* [Page extract]:
+ + +

• Carpal tunnel syndrome is caused by irritation of the median nerve at the wrist.
• Any condition that exerts pressure on the median nerve can cause carpal tunnel syndrome.
• Symptoms of carpal tunnel syndrome include numbness and tingling of the hand.
• Diagnosis of carpal tunnel syndrome is suspected based on symptoms, supported by physical examination signs, and confirmed by nerve conduction testing.
• Treatment of carpal tunnel syndrome depends on the severity of symptoms and the underlying cause.
Carpus is a word derived from the Greek word karpos, which means “wrist.” The wrist is surrounded by a fibrous tissue band that generally functions as a support for the joint. The tight space between this fibrous band and the wrist bone is called the carpal tunnel. The median nerve passes through the carpal tunnel to receive sensations from the thumb, index, and middle fingers of the hand. Any condition that causes swelling or a change in position of the tissue within the carpal tunnel can squeeze and irritate the median nerve. Irritation of the median nerve in this manner causes tingling and numbness of the thumb, index, and the middle fingers — a condition known as “carpal tunnel syndrome.”

+ + +

* [Work to complete]:
1/ According to the carpal tunnel syndrome text, what Greek word does "carpus" come from?
2/ Extend the carpal tunnel syndrome text onward from its final sentence.

* [Raw data]:
+ + +

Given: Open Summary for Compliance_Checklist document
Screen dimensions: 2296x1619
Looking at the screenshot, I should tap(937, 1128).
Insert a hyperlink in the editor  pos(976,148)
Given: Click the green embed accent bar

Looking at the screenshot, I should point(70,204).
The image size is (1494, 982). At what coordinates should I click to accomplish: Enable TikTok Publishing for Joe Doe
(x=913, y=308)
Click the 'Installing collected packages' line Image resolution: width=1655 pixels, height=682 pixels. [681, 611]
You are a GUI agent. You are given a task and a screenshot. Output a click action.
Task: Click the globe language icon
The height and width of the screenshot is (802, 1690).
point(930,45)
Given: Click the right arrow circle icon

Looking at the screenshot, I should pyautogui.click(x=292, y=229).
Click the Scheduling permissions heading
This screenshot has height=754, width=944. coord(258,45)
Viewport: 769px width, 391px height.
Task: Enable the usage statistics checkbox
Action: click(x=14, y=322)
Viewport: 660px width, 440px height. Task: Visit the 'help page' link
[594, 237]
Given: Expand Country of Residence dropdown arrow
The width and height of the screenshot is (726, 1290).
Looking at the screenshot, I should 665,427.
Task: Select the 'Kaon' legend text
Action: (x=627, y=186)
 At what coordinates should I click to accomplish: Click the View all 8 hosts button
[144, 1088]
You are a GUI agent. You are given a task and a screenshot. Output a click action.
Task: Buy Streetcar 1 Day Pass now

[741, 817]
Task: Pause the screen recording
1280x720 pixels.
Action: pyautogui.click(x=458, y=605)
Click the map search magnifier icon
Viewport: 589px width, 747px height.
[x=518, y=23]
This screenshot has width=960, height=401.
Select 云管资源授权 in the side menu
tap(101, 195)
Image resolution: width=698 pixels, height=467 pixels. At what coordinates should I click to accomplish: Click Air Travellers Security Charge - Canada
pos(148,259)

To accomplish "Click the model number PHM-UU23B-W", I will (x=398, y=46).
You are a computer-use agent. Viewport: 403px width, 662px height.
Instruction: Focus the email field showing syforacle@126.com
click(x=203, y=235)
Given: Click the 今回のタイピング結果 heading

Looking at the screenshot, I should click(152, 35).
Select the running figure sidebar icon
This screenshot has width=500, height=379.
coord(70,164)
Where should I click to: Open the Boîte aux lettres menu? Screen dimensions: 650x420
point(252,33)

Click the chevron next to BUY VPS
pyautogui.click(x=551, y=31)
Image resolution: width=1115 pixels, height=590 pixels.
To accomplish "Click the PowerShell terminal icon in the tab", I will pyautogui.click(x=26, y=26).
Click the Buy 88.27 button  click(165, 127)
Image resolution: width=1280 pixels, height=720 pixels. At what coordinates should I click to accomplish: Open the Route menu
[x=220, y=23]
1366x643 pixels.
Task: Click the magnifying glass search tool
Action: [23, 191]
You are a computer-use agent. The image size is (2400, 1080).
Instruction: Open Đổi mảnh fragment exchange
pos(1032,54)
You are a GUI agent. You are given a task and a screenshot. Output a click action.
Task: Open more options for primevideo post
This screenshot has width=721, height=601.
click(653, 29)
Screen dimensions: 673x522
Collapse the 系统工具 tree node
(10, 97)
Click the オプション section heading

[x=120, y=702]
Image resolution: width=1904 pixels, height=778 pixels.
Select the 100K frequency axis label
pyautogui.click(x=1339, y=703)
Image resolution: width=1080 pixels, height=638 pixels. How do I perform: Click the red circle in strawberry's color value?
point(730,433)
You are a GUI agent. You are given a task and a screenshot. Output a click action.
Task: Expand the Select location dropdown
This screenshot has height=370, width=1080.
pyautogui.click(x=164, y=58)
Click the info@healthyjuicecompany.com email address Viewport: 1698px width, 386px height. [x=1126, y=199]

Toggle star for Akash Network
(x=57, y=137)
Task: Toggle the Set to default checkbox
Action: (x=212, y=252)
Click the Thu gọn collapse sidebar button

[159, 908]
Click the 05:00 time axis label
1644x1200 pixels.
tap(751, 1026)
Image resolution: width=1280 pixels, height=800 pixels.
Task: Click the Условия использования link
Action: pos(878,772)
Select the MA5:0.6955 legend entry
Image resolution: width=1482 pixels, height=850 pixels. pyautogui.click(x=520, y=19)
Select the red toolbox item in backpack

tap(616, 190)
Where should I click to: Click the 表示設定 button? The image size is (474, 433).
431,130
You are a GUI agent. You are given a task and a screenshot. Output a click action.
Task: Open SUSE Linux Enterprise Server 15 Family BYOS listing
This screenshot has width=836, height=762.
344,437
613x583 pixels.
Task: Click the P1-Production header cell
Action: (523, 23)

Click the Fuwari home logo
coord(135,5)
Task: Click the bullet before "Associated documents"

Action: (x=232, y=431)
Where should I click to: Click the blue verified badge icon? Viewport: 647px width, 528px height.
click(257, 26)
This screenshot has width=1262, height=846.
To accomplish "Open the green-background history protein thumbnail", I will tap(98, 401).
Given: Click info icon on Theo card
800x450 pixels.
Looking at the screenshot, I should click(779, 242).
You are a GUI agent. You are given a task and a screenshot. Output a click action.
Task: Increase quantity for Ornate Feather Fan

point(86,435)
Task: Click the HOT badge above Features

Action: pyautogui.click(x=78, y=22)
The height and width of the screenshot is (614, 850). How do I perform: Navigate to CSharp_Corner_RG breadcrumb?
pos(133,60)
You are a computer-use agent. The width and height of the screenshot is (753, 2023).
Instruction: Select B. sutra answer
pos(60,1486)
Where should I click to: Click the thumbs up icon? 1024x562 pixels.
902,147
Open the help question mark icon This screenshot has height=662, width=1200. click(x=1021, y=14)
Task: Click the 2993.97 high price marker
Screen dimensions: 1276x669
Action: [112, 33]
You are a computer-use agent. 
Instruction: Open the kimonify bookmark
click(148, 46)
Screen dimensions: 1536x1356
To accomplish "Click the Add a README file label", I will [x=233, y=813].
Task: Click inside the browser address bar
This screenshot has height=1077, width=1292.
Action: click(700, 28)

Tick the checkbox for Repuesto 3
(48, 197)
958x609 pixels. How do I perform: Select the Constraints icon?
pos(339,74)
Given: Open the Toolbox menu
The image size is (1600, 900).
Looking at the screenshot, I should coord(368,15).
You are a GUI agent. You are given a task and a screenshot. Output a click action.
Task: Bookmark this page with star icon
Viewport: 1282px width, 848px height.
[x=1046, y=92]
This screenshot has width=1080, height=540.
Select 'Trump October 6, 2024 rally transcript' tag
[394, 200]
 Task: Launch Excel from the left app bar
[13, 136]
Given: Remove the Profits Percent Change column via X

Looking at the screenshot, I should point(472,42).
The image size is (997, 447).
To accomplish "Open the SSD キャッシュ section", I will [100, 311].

+ + +

* [Activity answers]:
1/ Carpus comes from the Greek word karpos, which means "wrist."

2/
The choice of treatment for carpal tunnel syndrome depends on the severity of the symptoms and any underlying disease causing the symptoms.
Initial treatment usually includes rest, immobilization of the wrist in a splint, and occasionally ice application. Those whose occupations are aggravating the symptoms should modify their activities. For example, computer keyboards and chair height may need to be adjusted to optimize comfort. These measures and periodic resting and range of motion stretching exercises of the wrists can prevent carpal tunnel syndrome symptoms caused by repetitive overuse. Underlying conditions or diseases are treated individually. Fractures can require orthopedic management. Obese individuals will be advised regarding weight reduction. Rheumatoid disease is treated with measures directed against underlying arthritis. Wrist swelling that can be associated with pregnancy resolves in time after the delivery of the baby.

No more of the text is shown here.